● PROBLEMS
A - Reproduce the part of the SQLAlchemy recursive CTE page that begins at the words "Implementing Recursive CTEs" and stops after "the recursive term?".
B - Pick up the SQLAlchemy recursive CTE page after its last line and carry it on.
::: PASSAGE
Implementing Recursive CTEs for Hierarchical Data in SQLAlchemy

Q: Do I need recursive=True if my CTE does not reference itself?

No. recursive=True is only required when the CTE references its own name in the body. For non-recursive staged CTEs, omit it — passing recursive=True on a non-recursive CTE compiles to WITH RECURSIVE which is valid SQL but wastes a keyword and may confuse readers.

Q: Why does SQLAlchemy require .alias() on the CTE before joining it in the recursive term?

The CTE object returned by .cte() represents the named CTE declaration. When you reference it inside its own recursive definition, SQLAlchemy needs a distinct alias object so it can distinguish "the CTE being defined" from "the CTE being referenced as an input to this iteration". Without .alias() , the compiler cannot generate unambiguous SQL for the self-join.

Call .cte(recursive=True) on your anchor Select, alias the result, join the alias in a recursive term, extend with .union_all(), then execute against an AsyncSession — that is the complete pattern, covered in depth in the Common Table Expressions and Recursive Queries guide.

Quick Answer

Before/after: the 1.4 pattern used session.query() with no recursive=True parameter and relied on implicit dialect handling. SQLAlchemy 2.0 requires an explicit Select-based anchor:

# Legacy 1.4 — broken in 2.0 async contexts
# cte = session.query(Category).filter(Category.parent_id == None).cte(recursive=True)
# recursive_q = session.query(Category).join(cte, Category.parent_id == cte.c.id)
# full = cte.union_all(recursive_q)

# SQLAlchemy 2.0 — works in sync and async
from sqlalchemy import select, Integer, String, ForeignKey, func
from sqlalchemy.orm import DeclarativeBase, Mapped, mapped_column, relationship
from sqlalchemy.ext.asyncio import AsyncSession


class Base(DeclarativeBase):
    pass


class Category(Base):
    __tablename__ = "categories"
    id: Mapped[int] = mapped_column(primary_key=True)
    parent_id: Mapped[int | None] = mapped_column(ForeignKey("categories.id"))
::::::
::: RAW DATA
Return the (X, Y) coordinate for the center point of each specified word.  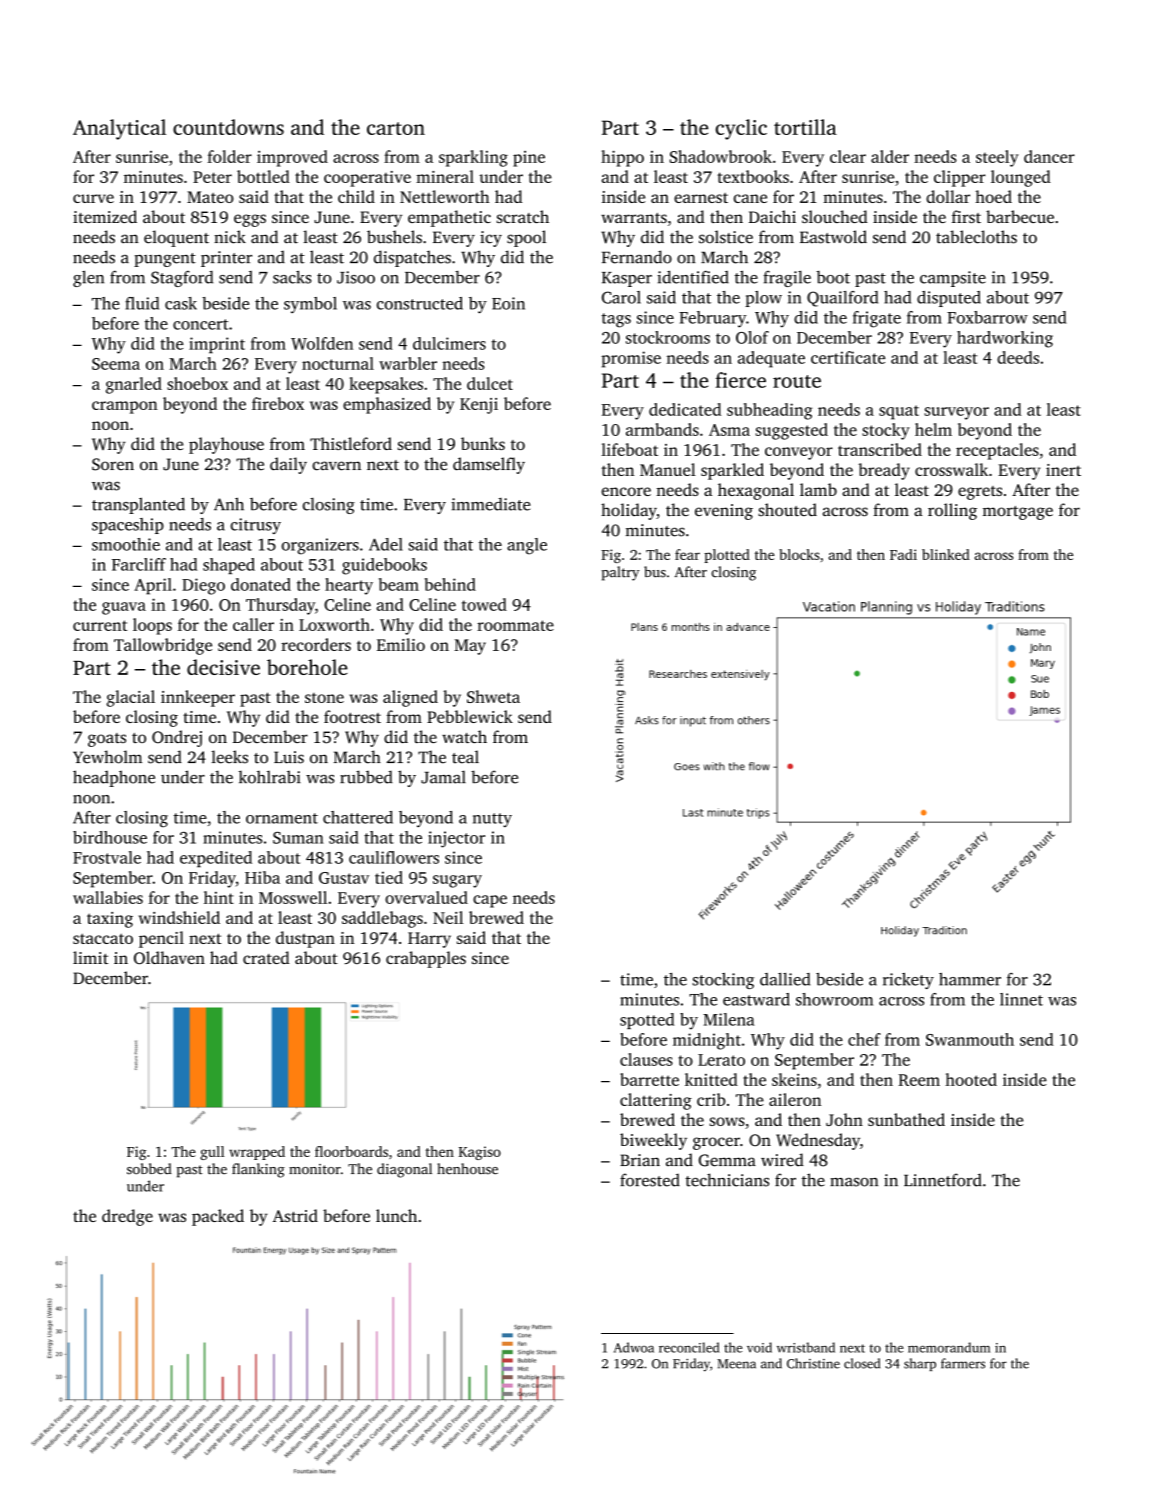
::::::
● WRITTEN RESPONSES
A -
Implementing Recursive CTEs for Hierarchical Data in SQLAlchemy

Q: Do I need recursive=True if my CTE does not reference itself?

No. recursive=True is only required when the CTE references its own name in the body. For non-recursive staged CTEs, omit it — passing recursive=True on a non-recursive CTE compiles to WITH RECURSIVE which is valid SQL but wastes a keyword and may confuse readers.

Q: Why does SQLAlchemy require .alias() on the CTE before joining it in the recursive term?

B -
    name: Mapped[str] = mapped_column(String(120))
    children: Mapped[list["Category"]] = relationship(
        back_populates="parent", foreign_keys="[Category.parent_id]"
    )
    parent: Mapped["Category | None"] = relationship(
        back_populates="children",
        foreign_keys="[Category.parent_id]",
        remote_side="Category.id",
    )


async def fetch_category_tree(session: AsyncSession, root_id: int, max_depth: int = 10):
    anchor = select(
        Category.id,
        Category.parent_id,
        Category.name,
        func.cast(0, Integer).label("depth"),
    ).where(Category.id == root_id)

    tree_cte = anchor.cte(name="category_tree", recursive=True)
    alias = tree_cte.alias()

    recursive_term = (
        select(
            Category.id,
            Category.parent_id,
            Category.name,
            (alias.c.depth + 1).label("depth"),
        )
        .join(alias, Category.parent_id == alias.c.id)
        .where(alias.c.depth < max_depth)
    )

    full_cte = tree_cte.union_all(recursive_term)
    stmt = select(full_cte).order_by(full_cte.c.depth, full_cte.c.name)
    result = await session.execute(stmt)
    return result.mappings().all()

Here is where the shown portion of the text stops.